Wendell Taylor of Gulfport became a Methodist minister in 1937. In this week's episode, he discusses Gulfside Assembly, a retreat for black Methodists located in Waveland.
Gulfside was founded in 1923 to provide spiritual, educational and recreational facilities to African-Americans who were denied access elsewhere because of segregation. Taylor remembers the outstanding church leaders who were educated at Gulfside.
In 2005, Gulfside Assembly was completely destroyed by Hurricane Katrina. Plans to rebuild the historic site are pending.
Alfred Brown, Junior, grew up in the historic Soria City neighborhood of Gulfport during WWII. In this episode, he describes how his father sold fish in their back yard for extra money.
Brown remembers how Soria City residents took pride their neighborhood and looked out for each other.He recounts how his father would often give away fish to those in need.
(photo is of the Soria City Lodge, recently restored)
David Hall began attending the Thirty-third Ave Elementary School in Gulfport in 1935. There were no buses for black school children then. He recalls how the teacher would help the children warm their hands on cold mornings. He also remembers one teacher who would buy lunch for students who were hungry.
As the Seventh of fourteen children, Jimmie Jenkins of Gulfport was always looking for ways to make money. He and his brother caught and sold crabs door to door as kids. Later, Jenkins worked in the kitchen of the Edgewater Hotel. After returning from the Army, he returned to kitchen work shucking oysters at Fairchild's Restaurant and finally working at Carl's Beef Bar- home of the "famous Wheel Burger."
Thomas Gonzales, Sr. was born and raised on Delacroix Island. He recounts how his family came to the area.
Gonzales also explains how his father and grandfather taught him to fish the Gulf using traditional methods brought over from Spain and why fishing was more than a way of life—it was freedom.

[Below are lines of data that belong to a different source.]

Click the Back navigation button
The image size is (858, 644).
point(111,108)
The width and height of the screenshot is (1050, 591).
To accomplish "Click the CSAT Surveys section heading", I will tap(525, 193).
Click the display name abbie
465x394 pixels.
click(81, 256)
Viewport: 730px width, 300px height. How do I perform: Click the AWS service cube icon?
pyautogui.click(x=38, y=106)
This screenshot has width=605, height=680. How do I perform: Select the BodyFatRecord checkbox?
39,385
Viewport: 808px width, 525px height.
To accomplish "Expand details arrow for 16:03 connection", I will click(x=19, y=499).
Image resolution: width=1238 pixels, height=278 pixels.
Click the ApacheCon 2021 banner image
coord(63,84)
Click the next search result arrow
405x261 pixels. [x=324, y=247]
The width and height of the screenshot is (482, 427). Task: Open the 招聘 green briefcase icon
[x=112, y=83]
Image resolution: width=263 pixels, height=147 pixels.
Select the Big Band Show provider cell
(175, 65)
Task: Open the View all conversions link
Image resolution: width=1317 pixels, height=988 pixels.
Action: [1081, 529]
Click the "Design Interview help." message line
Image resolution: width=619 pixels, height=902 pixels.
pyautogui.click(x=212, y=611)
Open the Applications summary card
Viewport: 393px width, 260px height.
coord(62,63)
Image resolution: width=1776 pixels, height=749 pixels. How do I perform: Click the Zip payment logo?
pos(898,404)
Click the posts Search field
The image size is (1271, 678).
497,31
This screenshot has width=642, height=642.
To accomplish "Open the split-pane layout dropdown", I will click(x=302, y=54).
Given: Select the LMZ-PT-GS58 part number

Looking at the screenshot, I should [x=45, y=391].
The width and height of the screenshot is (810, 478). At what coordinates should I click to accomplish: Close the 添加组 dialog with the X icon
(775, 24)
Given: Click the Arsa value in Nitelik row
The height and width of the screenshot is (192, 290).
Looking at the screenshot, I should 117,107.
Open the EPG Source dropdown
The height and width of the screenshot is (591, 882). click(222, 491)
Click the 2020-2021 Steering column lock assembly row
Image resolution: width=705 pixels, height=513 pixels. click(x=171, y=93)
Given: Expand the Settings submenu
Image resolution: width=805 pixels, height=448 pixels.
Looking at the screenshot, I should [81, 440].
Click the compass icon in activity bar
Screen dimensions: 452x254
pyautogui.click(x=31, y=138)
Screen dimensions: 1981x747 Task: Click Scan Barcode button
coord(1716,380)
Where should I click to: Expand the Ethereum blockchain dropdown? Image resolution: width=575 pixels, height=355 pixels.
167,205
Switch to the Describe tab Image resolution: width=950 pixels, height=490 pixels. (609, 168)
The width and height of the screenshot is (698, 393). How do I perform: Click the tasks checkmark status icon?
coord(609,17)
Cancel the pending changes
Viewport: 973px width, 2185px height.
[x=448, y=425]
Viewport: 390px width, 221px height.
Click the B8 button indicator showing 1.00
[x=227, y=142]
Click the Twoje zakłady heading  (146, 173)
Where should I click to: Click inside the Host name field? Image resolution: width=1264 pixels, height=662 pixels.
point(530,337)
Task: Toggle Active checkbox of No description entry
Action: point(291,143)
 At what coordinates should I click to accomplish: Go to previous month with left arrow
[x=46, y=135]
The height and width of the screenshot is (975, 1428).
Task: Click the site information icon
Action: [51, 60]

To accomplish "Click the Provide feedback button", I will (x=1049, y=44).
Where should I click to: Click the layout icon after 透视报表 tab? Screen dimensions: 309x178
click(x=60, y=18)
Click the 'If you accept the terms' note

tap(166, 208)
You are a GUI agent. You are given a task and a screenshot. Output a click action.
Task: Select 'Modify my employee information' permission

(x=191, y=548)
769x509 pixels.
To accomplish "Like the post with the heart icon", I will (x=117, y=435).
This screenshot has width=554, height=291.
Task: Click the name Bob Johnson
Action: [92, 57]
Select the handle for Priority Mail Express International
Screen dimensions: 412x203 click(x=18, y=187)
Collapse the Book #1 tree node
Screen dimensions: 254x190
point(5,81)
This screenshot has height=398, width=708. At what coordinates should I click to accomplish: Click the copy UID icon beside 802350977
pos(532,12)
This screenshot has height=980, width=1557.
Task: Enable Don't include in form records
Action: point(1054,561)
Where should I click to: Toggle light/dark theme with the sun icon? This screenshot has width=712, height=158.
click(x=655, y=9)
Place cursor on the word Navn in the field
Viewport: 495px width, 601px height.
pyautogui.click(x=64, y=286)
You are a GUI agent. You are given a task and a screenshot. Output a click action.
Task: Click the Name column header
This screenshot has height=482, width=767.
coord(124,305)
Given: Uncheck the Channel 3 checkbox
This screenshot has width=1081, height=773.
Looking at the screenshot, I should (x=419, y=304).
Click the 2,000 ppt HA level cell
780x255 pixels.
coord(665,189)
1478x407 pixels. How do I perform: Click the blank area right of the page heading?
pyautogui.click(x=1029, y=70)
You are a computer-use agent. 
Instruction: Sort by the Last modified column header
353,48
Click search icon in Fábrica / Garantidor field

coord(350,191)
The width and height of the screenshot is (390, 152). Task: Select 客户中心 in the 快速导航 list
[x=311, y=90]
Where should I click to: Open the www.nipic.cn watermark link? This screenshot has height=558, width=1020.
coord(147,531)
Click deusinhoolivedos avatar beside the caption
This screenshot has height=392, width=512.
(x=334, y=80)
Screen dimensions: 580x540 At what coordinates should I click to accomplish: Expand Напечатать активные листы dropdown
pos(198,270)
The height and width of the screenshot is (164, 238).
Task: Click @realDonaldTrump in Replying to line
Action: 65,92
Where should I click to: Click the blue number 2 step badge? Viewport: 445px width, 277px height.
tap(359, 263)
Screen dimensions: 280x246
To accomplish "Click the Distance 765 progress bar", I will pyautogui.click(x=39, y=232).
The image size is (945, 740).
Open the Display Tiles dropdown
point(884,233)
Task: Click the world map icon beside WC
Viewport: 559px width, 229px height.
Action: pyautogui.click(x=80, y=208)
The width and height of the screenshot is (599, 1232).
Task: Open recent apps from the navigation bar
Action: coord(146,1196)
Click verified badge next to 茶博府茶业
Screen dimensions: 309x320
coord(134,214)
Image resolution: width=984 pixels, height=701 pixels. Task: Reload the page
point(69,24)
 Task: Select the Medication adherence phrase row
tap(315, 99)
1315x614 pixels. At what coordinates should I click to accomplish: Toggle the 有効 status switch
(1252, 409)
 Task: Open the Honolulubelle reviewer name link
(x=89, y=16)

On Friday, August 26th, 2005, Tropical Storm Katrina passed over South Florida and entered the Gulf of Mexico. As the storm rapidly strengthened to a category five hurricane, Phyllis Genin of Bay St. Louis, MS began to prepare. In this extended version of the radio broadcast, Genin describes how she and her family rode out the storm in a small downtown office building. She also expresses the shock that they felt when they were finally able to survey the damages.
Renowned Gulf Coast artist, Walter Anderson spent the late 1930s in and out of hospitals for the treatment of severe depression. His oldest daughter, Mary Anderson Pickard remembers how her father taught himself to draw again. Pickard also recalls her father’s love of nature and history and how he shared that love with his children.
Anderson never achieved much notoriety in his lifetime. In this extended version of the original broadcast, Pickard discusses getting to know him again long after his death in 1965 through the collection he left behind.
Anderson’s collection is on display daily at the Walter Anderson Museum of Art in Ocean Springs.
Hunter Kimbrough, of Bay St. Louis, was 13 when he met his brother-in-law: noted writer and social activist, Upton Sinclair. He remembers Sinclair as nice, but a little eccentric.
In this extended version of the radio broadcast we hear many interesting details about Sinclair's dealings with the famous Russian director Sergei Eisenstein.
Kimbrough also tells the story of the day that he and Sinclair were arrested for trying to make a speech.
In 1881, Laz Lopez opened the South’s first seafood factory in Biloxi. Julius Lopez, Jr. recalls his grandfather’s rags to riches story.
At its peak, Lopez-Elmer was the largest seafood packer in the country. Lopez discusses the company’s glory days.
For over thirty-five years, Wade Guice served as the Harrison County Director of Civil Defense. His first office was a small trailer powered by an extension cord. During his time in that position, he is credited with saving countless lives during several tornados and hurricanes including Camille. Please enjoy Guice's story in his own words in this extended version of the original broadcast.
Jim Kelly of Pearlington, grew up in the nearby town of English Lookout. He recounts how English Lookout got its name and how lumber companies used schooners and tug boats to carry harvested timber down the Pearl River to Gulfport.
The logging towns that sprang up along the Pearl River often had no roads and depended on boats for mail, supplies and transportation. Kelly remembers the mail boat of Captain Boardman that ran from Logtown to English Lookout.